404849-89-4Relevant academic research and scientific papers
Development of the first P-stereogenic PCP pincer ligands, their metallation by palladium and platinum, and preliminary catalysis
Williams, B. Scott,Dani, Paulo,Lutz, Martin,Spek, Anthony L.,Van Koten, Gerard
, p. 3519 - 3530 (2001)
The potentially tridentate P-stereogenic [P*CP*] ligands 1,3-{(bis[(tert-butyl)(phenyl)phosphino]methyl)-benzene and 1,3-{(bis[(tert-butyl)(phenyl) phosphino]methyl})1-2-bromobenzene have been synthesized as the protected phosphine-borane adducts. Deprotection with a secondary amine affords the free phosphine ligand which can be metallated by Pd and Pt with standard metal synthons.
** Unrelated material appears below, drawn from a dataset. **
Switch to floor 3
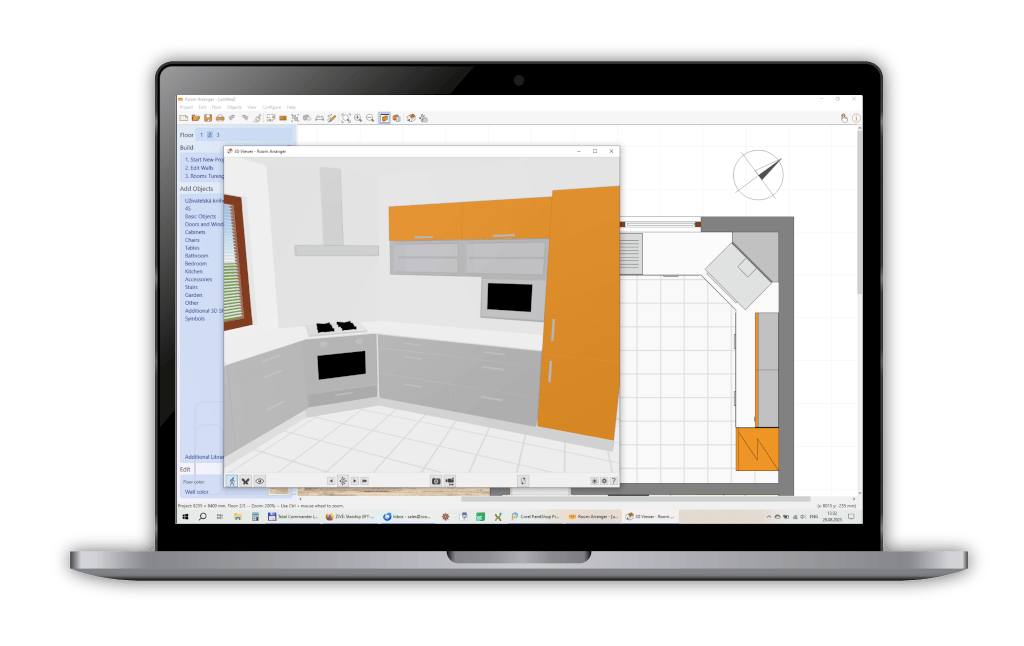The width and height of the screenshot is (1024, 646). pos(218,134)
Two of the resultant [P*CP*] metal complexes have been characterized by X-ray crystallography. The complexes exhibit a C2 symmetric environment about the remaining binding site of the square-planar center, with t-Bu groups filling two quadrants of the open site. The Pd complexes can be converted by use of a Ag salt to the analogous aquo complex, which is catalytically active in the aldol condensation of methyl 2-isocyanoacetate and benzaldehyde. Preliminary results and comparisons with previously reported catalysts with more distal C-stereogenicity are presented.